Your objective
Take the line containing "姫路南店ブログ (792, 655)" and each line after it through the end of the data below, and return them exactly, minus any pictures.

(Information supplied begins)

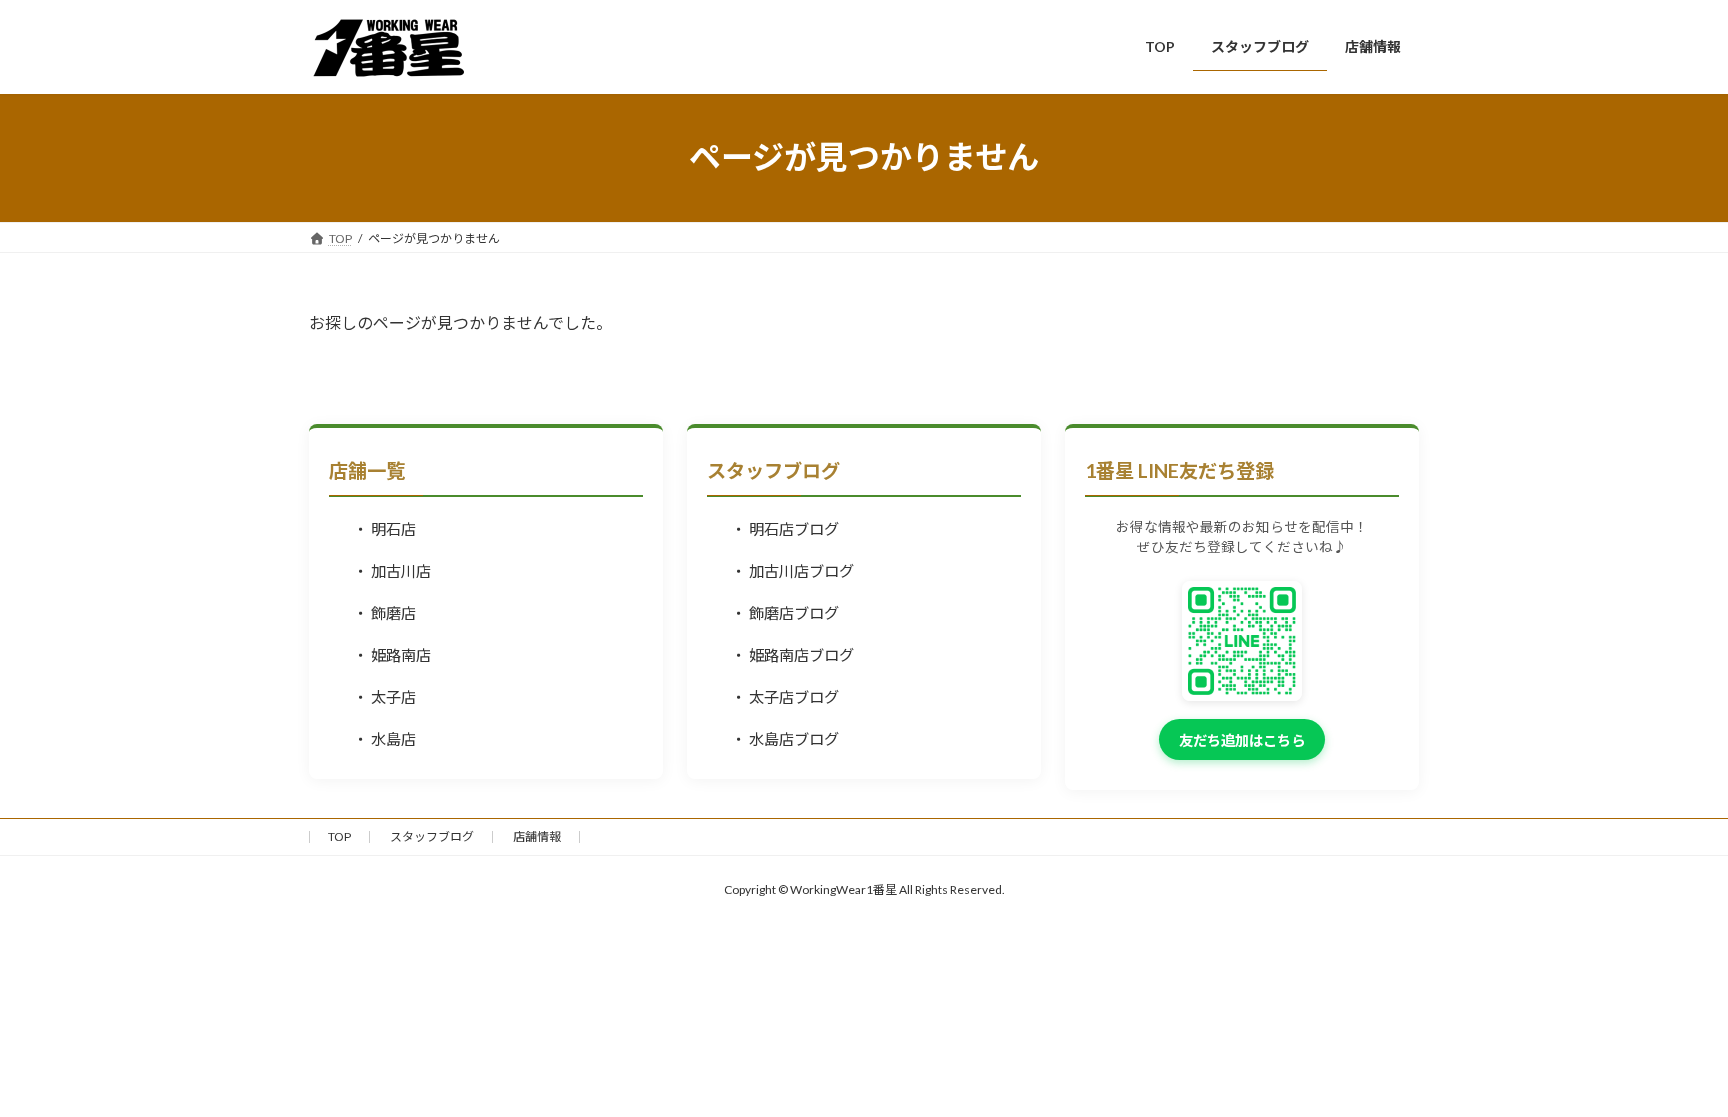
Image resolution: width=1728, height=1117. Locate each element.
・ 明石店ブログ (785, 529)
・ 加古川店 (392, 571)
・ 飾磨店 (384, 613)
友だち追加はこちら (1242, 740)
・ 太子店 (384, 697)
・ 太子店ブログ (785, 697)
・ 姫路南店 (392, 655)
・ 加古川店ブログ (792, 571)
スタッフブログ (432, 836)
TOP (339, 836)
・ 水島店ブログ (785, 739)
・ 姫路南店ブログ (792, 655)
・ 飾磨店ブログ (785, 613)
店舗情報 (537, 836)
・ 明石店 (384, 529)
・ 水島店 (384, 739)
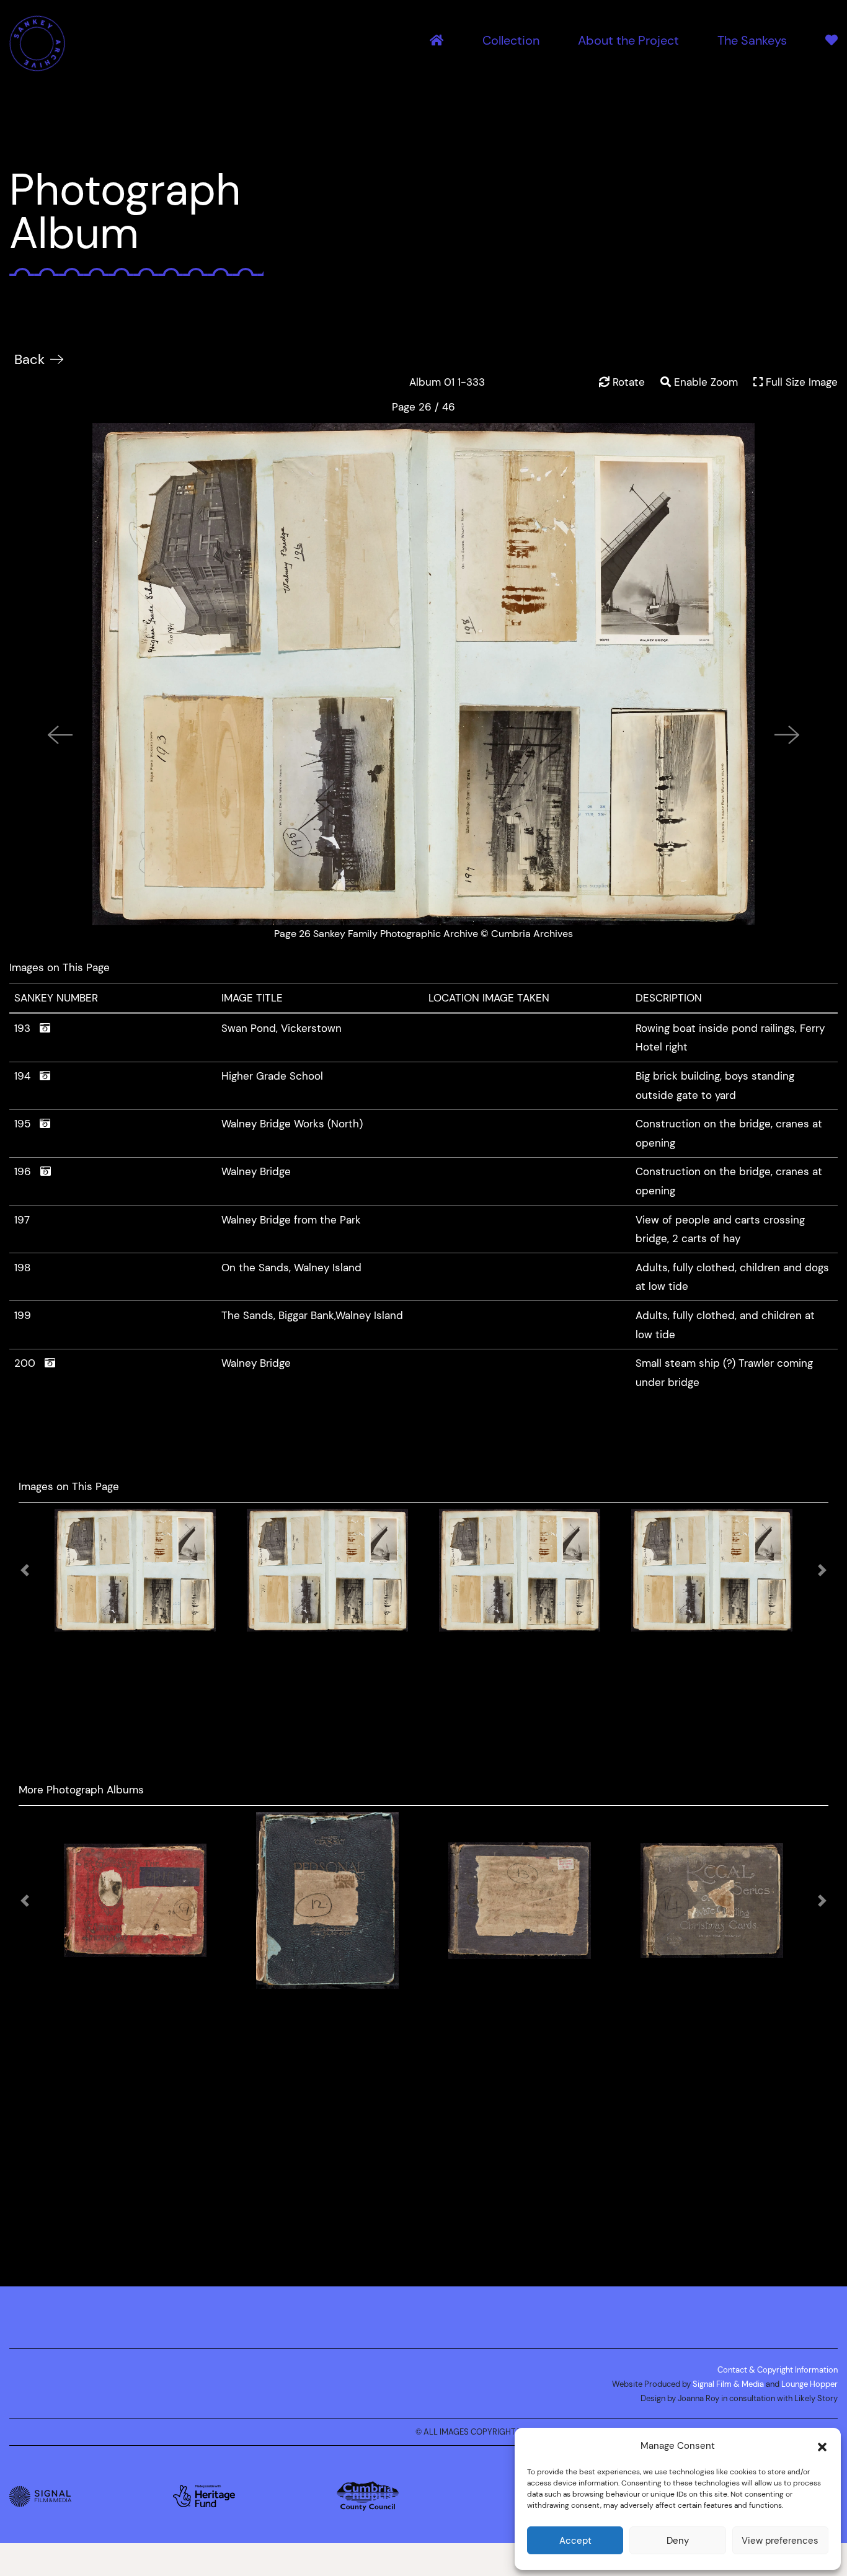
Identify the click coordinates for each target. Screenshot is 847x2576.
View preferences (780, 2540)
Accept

(Information supplied ends)

Task result
・ 姫路南店ブログ (792, 655)
・ 飾磨店ブログ (785, 613)
店舗情報 (537, 836)
・ 明石店 (384, 529)
・ 水島店 (384, 739)
Identify the click coordinates for each target. Screenshot is 847x2576.
View preferences (780, 2540)
Accept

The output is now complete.